Unfortunately their office was out of the in-office HgA1C test kits and they were unable to tell me right away the most important information of the appointment.  HB, GW and I trotted down stairs to the hospital lab to have them run the test and I must say that I had the best phlebotomist I think I've ever encountered draw my blood with absolutely zero pain.  Maybe I'm getting too used to needles, but seriously this girl managed to get four vials of blood without even the smallest pinch!

Any way, I had to wait and wait and wait and wait and... wait before finding out what the number was.  But instead of eventually receiving a random phone call from the nurse's assistant, the doctor herself called to deliver the news. My HgA1C is down and that it is the wholly impressive number of 5.3!  Yes, people, that is in non-diabetic range and, yes, I have been doing that well with my blood sugar control.  Little party for me!

For the time being, I'm continuing as is until my next appointment with her on September 14. The reason she wants to see me every three weeks until delivery is to make sure that my sugars are in the range they need to be in for the third trimester of pregnancy.  It's particularly important that my blood glucose be under control now because if they are too high too often then the baby will grow larger than she ought to and that could lead to issues with delivery.  Furthermore, it is very important that my sugars are in control with regards to my other pregnancy complications because if Baby could arrive whenever it is extremely important that my sugars are normal so that the baby is born with normal blood sugars as well.  If my sugars are high, that glucose is transmitted via the placenta to the baby and causes her pancreas to increase insulin production to combat her resulting high bgs.  But if she is born while I am hyperglycemic and she is subsequently disconnected from the placenta (aka the source of extra glucose) she will be born hypoglycemic and will need to be put in the NICU until her sugars stabilize.  Which I, obviously, want to avoid to the best of my ability.

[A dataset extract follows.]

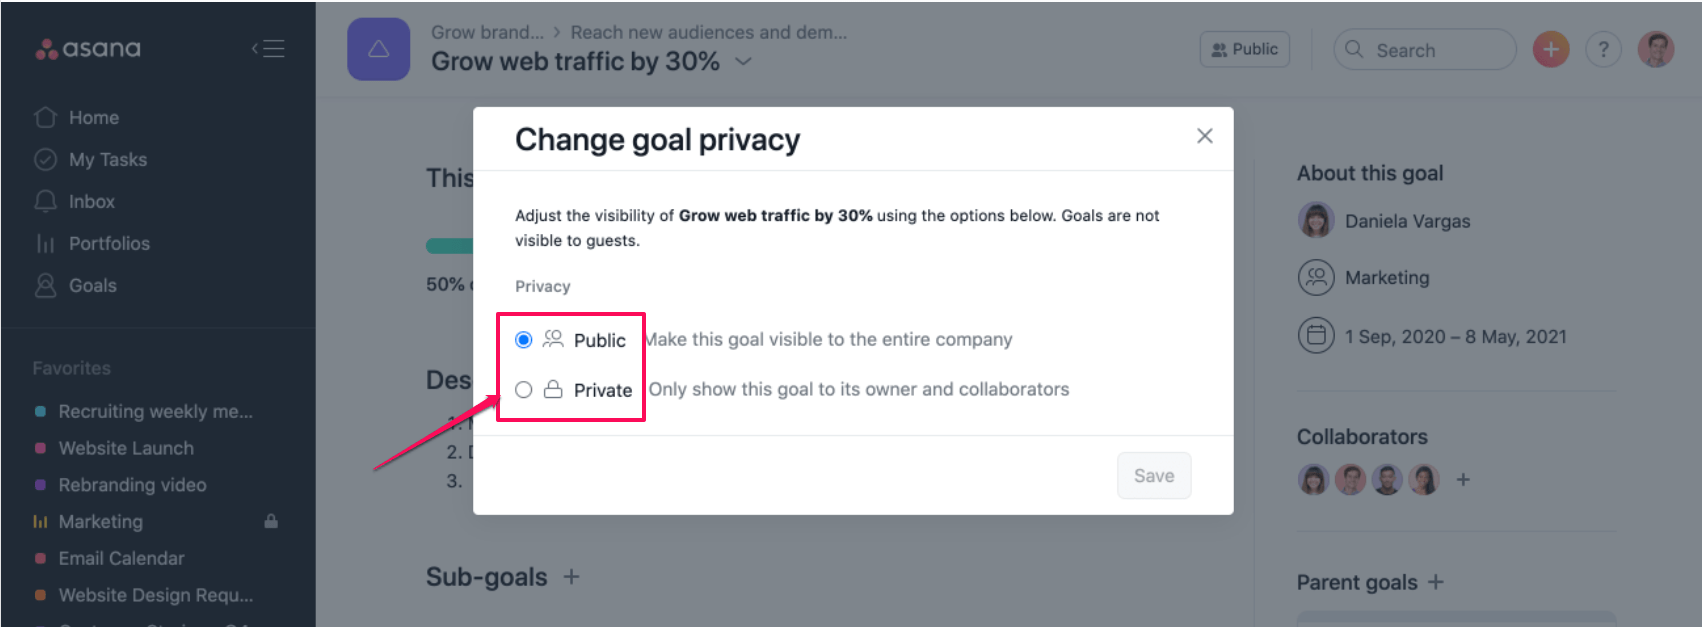Screen dimensions: 1702x627
Task: Add a collaborator with plus icon
Action: [x=1463, y=480]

I'm planning to keep my sugars on lock down until she's out, but even during delivery I am planning to run my own diabetes management.  Typically most hospitals want to take over checking a diabetic's sugars and administering insulin via an IV drip for the patient, but I am not comfortable with anyone's standards but my own - so I'm going to do it.  Either HB or I will check my bg every 30 minutes and we'll keep my pump on so that we can fine tune as necessary to keep me at 120 mg/dl or under throughout labor.  If I have to have an emergency c-section, obviously that goes out the window, but in all other scenarios I'll fight anyone tooth and nail to maintain as much control over my body and my pancreas as I possibly can.  It's my responsibility, after all, to grow this baby and raise her once she's out, so while I am willing to accept outside help I reject anyone's suggestion that I hand over the responsibility for my baby daughter while she is encountering the world for the first time.

Yes, I am stubborn, but you probably noticed that already.  Ah well, this stubbornness is why my HgA1C rocks the socks off of my endocrinologist... pardon me while I keep it up!